Unlocking precision medicine using DNA nanotechnology

Abstract

Significant advances in bioinformatics have led to major breakthroughs in our understanding and treatment of many complex diseases. Molecular biomarkers from across the -ome spectrum (genomics, proteomics, metabolomics, etc.) can now be used to help inform disease diagnosis, monitoring and medication. As a direct result of this, healthcare systems have begun the transition to ‘precision medicine’, where patients are provided with personalized treatments selected for maximum efficacy against their unique biomarker profile. However, precision medicine can only be achieved if the methods for detecting and quantifying biomarkers are inexpensive and efficient enough to be applied at scale in clinical settings rather than in limited-throughput laboratories, as is currently the case.

DNA nanotechnology is a potential solution to improving patient access to reliable and inexpensive biomarker monitoring. The flexibility and utility of DNA-based assays have already been demonstrated with various readouts (including electrochemistry, pH, fluorescence, etc.) and affinity reagents (aptamers, anti- bodies, etc.). In this thesis, I propose and experimentally validate techniques for employing DNA nanotechnology for precision-medicine oriented diagnostics.

First, I present a methodology for multiplexed point-of-care biomarker detection. The assay is based on variable-length DNA payload chains, which are systematically disassembled in the presence of specific biomolecular targets, leading to fragments of different sizes that yield characteristic band patterns in gel electrophoresis. I validate the principle with the detection of various nucleic acids and steroids, both individually and in a multiplexed assay. Furthermore, I demonstrate how automated hardware (using capillary electrophoresis) and/or intelligent software (based on machine learning) could be applied to streamline this assay, making it highly amenable for integration in healthcare settings.

Problem statement
Reproduce the DNA nanotechnology abstract word for word, everything from "Significant advances in" down to "currently the case.". The material that comes next plays no part in the work.

Given information
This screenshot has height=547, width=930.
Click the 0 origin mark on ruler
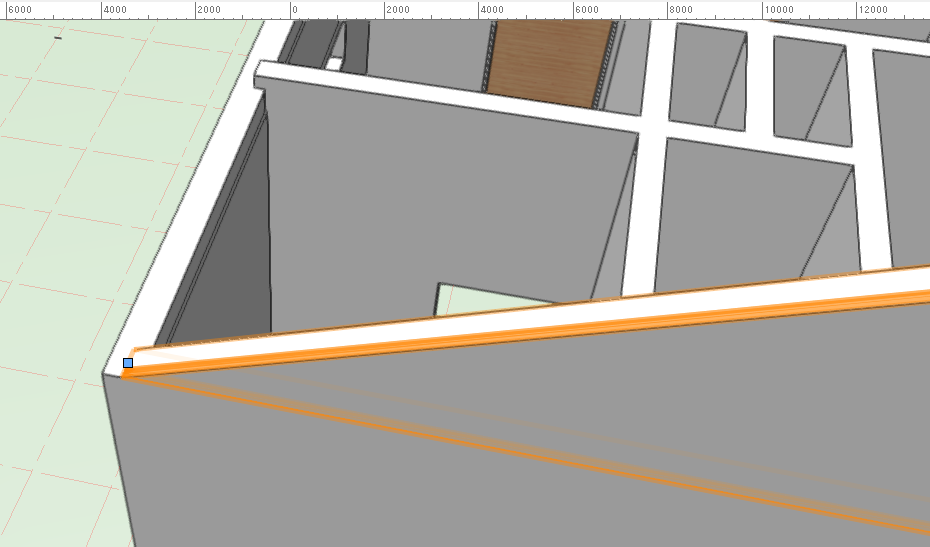click(x=292, y=9)
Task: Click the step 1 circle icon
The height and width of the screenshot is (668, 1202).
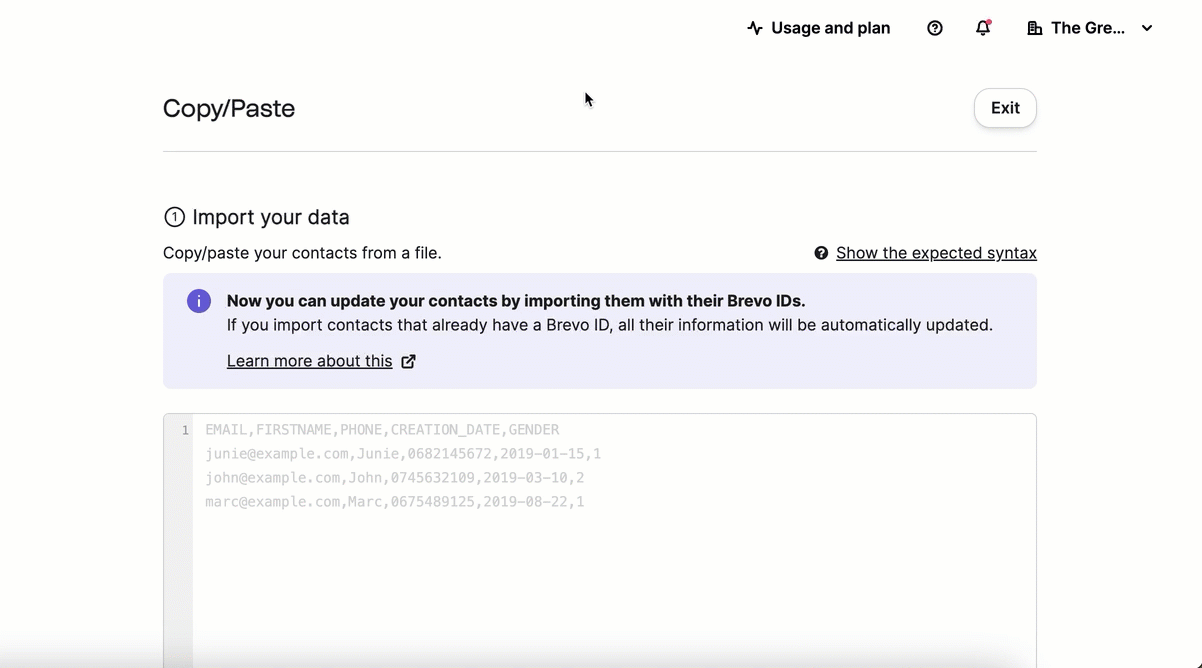Action: pos(174,217)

Task solution
Significant advances in bioinformatics have led to major breakthroughs in our understanding and treatment of many complex diseases. Molecular biomarkers from across the -ome spectrum (genomics, proteomics, metabolomics, etc.) can now be used to help inform disease diagnosis, monitoring and medication. As a direct result of this, healthcare systems have begun the transition to ‘precision medicine’, where patients are provided with personalized treatments selected for maximum efficacy against their unique biomarker profile. However, precision medicine can only be achieved if the methods for detecting and quantifying biomarkers are inexpensive and efficient enough to be applied at scale in clinical settings rather than in limited-throughput laboratories, as is currently the case.